The Ministry of Health, among other regulatory institutions, has to make more stringent regulations to monitor and control the quality of wastewater discharged by healthcare facilities. The authors suggest granting permits to healthcare centers with proper infrastructure regarding wastewater services, establishing a sampling program for wastewater from healthcare facilities, setting a fine system for law offenders. Among all healthcare facilities in the West Bank, 29.6% of them got rid of wastewater using tight cesspits. Once these cesspits were filled off, wastewater was disposed into nearby valleys, and this would have adverse environmental impacts. This will cause pollution not only to air and soil, but also to surface water and groundwater, as well.

The fact that 33.8% of healthcare facilities utilized porous cesspits was more frightening as they definitely caused degradation to the soil and groundwater quality. Healthcare wastewater has to be appropriately discharged in treatment plants of medical wastewater for a safe disposal to the surrounding environment.

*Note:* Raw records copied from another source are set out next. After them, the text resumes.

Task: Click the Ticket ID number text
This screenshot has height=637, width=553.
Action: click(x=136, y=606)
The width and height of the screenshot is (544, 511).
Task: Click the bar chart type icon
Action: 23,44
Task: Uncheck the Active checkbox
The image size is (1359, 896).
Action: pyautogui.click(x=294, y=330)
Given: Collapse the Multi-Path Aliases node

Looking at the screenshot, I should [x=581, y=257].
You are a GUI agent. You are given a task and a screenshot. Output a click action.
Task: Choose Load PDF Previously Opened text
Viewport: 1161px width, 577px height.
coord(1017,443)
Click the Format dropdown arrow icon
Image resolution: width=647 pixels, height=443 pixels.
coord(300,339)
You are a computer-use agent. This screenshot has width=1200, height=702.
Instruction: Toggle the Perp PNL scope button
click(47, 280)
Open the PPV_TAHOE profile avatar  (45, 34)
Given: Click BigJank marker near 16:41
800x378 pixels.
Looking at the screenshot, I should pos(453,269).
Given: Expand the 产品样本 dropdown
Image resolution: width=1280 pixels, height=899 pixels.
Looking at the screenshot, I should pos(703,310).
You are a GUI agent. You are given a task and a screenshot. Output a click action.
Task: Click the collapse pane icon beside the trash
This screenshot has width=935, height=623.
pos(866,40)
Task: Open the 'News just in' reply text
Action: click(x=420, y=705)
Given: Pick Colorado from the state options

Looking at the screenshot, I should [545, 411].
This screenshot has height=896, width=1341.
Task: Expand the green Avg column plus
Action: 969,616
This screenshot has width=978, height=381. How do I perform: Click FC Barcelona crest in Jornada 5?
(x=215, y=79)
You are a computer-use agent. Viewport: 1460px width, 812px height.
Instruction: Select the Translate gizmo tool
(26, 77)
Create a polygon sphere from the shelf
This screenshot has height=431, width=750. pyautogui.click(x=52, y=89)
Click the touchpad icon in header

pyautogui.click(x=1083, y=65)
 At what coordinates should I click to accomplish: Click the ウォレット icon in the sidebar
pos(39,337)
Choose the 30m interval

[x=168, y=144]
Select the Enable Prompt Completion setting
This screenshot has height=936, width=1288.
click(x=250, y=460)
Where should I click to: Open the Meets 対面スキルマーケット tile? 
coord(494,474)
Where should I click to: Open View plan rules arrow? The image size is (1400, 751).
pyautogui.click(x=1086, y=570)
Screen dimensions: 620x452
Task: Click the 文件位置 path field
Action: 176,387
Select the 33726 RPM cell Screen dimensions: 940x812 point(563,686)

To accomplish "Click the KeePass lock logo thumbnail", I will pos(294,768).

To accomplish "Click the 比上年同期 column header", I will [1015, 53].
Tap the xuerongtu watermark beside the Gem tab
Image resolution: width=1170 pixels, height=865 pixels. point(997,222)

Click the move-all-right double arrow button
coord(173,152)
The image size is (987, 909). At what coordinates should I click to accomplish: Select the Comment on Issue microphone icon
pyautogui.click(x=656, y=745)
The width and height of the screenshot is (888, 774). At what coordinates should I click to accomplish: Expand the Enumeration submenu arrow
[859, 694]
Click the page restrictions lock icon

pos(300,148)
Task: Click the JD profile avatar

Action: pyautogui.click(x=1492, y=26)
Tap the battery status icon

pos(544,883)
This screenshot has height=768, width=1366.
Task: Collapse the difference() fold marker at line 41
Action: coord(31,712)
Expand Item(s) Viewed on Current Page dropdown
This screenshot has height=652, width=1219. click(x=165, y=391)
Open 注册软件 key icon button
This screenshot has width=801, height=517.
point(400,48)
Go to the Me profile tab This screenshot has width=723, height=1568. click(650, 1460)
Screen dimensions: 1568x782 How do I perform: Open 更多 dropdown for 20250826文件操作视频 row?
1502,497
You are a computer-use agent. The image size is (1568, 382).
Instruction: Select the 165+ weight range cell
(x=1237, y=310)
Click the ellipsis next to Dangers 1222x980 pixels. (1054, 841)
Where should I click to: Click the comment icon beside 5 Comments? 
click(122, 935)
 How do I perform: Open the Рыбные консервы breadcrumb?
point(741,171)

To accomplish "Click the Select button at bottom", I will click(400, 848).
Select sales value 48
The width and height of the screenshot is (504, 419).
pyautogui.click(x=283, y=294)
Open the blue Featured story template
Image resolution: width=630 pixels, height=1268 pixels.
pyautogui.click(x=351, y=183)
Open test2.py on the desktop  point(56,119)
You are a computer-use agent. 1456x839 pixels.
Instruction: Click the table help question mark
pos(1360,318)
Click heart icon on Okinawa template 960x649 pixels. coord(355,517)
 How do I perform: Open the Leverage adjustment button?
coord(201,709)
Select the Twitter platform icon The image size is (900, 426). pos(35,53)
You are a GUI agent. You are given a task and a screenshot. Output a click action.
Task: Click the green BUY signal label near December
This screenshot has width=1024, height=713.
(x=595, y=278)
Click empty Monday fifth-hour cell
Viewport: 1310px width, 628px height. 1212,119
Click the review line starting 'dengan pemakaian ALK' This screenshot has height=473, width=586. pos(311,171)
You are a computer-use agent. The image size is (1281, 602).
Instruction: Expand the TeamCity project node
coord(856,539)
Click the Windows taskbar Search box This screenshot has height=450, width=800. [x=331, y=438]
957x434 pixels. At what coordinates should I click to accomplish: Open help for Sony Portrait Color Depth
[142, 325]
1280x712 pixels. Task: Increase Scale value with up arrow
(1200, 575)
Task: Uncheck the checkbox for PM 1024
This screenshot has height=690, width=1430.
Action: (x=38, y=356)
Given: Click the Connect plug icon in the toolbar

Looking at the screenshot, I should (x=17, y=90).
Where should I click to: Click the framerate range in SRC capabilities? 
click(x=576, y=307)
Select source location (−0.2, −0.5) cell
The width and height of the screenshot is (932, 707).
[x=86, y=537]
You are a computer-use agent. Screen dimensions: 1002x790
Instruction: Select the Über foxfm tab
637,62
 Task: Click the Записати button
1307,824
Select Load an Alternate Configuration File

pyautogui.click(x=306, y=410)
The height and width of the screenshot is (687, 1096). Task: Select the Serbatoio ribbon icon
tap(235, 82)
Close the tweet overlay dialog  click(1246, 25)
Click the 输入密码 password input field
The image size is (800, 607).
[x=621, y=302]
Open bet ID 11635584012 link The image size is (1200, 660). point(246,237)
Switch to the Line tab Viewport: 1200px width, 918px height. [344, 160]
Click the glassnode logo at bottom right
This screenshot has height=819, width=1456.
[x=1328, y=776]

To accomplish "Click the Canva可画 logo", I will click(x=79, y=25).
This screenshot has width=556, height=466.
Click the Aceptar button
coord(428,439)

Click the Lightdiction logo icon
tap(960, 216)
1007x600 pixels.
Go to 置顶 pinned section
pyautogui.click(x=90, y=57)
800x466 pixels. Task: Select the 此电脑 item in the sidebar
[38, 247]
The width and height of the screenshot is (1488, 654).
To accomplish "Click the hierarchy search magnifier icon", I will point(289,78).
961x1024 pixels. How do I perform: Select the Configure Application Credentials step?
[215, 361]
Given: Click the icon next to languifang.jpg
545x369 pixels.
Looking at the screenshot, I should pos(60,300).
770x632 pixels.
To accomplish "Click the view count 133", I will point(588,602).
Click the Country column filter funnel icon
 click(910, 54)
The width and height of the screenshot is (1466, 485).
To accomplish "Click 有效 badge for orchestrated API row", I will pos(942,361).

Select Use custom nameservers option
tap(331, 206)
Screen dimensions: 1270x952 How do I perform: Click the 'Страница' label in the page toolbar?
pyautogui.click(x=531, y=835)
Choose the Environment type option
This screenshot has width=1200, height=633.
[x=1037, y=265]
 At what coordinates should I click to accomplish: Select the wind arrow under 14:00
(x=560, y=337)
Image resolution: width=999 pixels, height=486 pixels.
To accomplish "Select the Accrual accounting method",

Water management strategies become greatly significant in healthcare facilities. Such strategies can be translated into national policies and standards that simultaneously lead to water conservation and maintain high quality water supplies. Proper healthcare wastewater management can protect both the public health and the environment in the West Bank. Water and wastewater management in healthcare facilities in the West Bank necessarily requires better cooperation and coordination among all involved competent authorities that share the responsibility of air, water, and land resources for a better quality of life to Palestinians.

To better understand how water and wastewater sectors are managed in the healthcare facilities after the coronavirus pandemic, personal interviews with experts from healthcare facilities, regulatory authorities, and service providers in the West Bank had been conducted. Service providers have made heightened procedures to curb the spread of the COVID-19 disease, yet, more consistent protocols are crucial for a better management of the sectors. As for the healthcare facilities, however, there have not been any new directives or procedures regarding the management of water supplies and wastewater services in response to the spread of COVID-19 virus yet.

Lessons from the international community experience fighting against the novel coronavirus should be learned and proper protocols have to be applied. Further investigations and studies are required to better understand the virus basics, characteristics, survival times, transmission pathways, etc. The decision makers of the health system in Palestine should not only make the proper regulations, they have to take quick and strict actions to address these new challenges added to the previous ones the system suffers from. The cooperation of all stakeholders, individuals, and institutions in the water and wastewater sectors at the healthcare facilities is strongly recommended to control and prevent the novel coronavirus disease.